I threw down my stub and followed him to the set.
* * *
—
Her bright red was dulled by the turquoise of the water, but Persephone was undeniably herself: the tumbling tentacles, suckers two by two. We watched in awe. And then she was drifting away, squeezing through a crack in the rock. Only one tentacle remained, lifting and falling, as if writing out words in the water.
“So she came out to say hello.” A woman approached. “Well, you must be Mrs. Bryant.”
“Please,” I said, shaking her hand, “call me Elspeth.”
“And you must be Lillie,” she continued, in the singsong voice of someone who spends their time with children. “Jim’s sorry he couldn’t make it today, but he wanted me to thank you for everything on behalf of the aquarium. Persephone, the donation—it’s all so generous. And he said you were interested in hearing how we’ll use your donation, is that right?”
“Yes, but my mother and I were mostly interested in coming to see Persephone,” Lillie said.
“Excellent. Well, let me introduce myself real quick. My name is Mon
ice, and I’m the education coordinator here at the aquarium. So I’m not directly involved in looking after our animals, but it’s my job to know what’s going on and explain it to the public.”
We looked to Persephone’s writhing arm. Her skin swayed with the water.

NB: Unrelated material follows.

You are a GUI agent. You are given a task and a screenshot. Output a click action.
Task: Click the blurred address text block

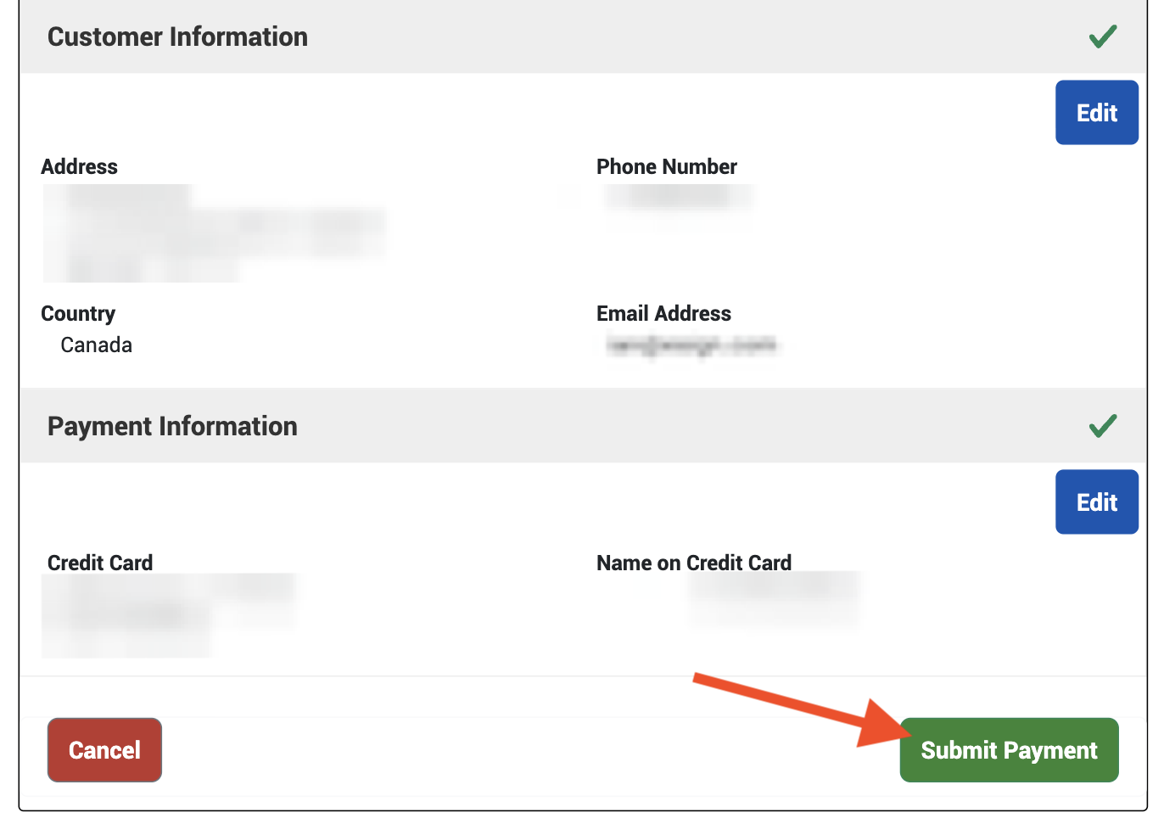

“Let me tell you”—Monice raised her voice as a gaggle of boisterous kids ran past—“we’ve got big plans for this one. Gosh, we were so excited when we got your call, Lillie. Because we’ve got a male giant Pacific, his name is Alfonso—I know, I know, we let the kids vote on names—and both he and Persephone are about the right age for mating. So we’ll be introducing them to each other pretty soon, and fingers crossed they mate. Our researchers could not be more thrilled.”
The children’s footsteps echoed down a tunnel as they ran away.
“Although,” said Monice, “if it’s successful, unfortunately Persephone won’t live for long.”
“She won’t?” asked Lillie.
“No. Both the male and the female GPO die after breeding. The male normally dies a few months afterward. Out in the wild, a predator would probably kill Alfonso—males drift around in the open a lot. Here, he’ll die of starvation or maybe an infection. We call this period senescence, but that’s basically a technical term for old age. The octopuses enter this kind of dementia-like state where they don’t hunt, don’t forage, don’t eat; their bodies start consuming themselves for energy; wounds on their skin no longer heal.”
“And Persephone?” Lillie looked uneasily to the tank. The creature was crawling out from her crevice once more, carefully placing all eight limbs.
“Persephone stores the sperm in her body until she wants to lay her eggs—and there’ll be a lot of them, a lot, like tens of thousands, maybe hundreds of thousands,” Monice explained. “They’re about the size of a grain of rice, though, absolutely tiny. And Persephone will attach them to the wall of her den, her rocky nook, and they hang down, kind of like grapes. Then she spends the rest of her days tending to them. Stroking them, blowing water over them to get rid of algae and fungi and other junk.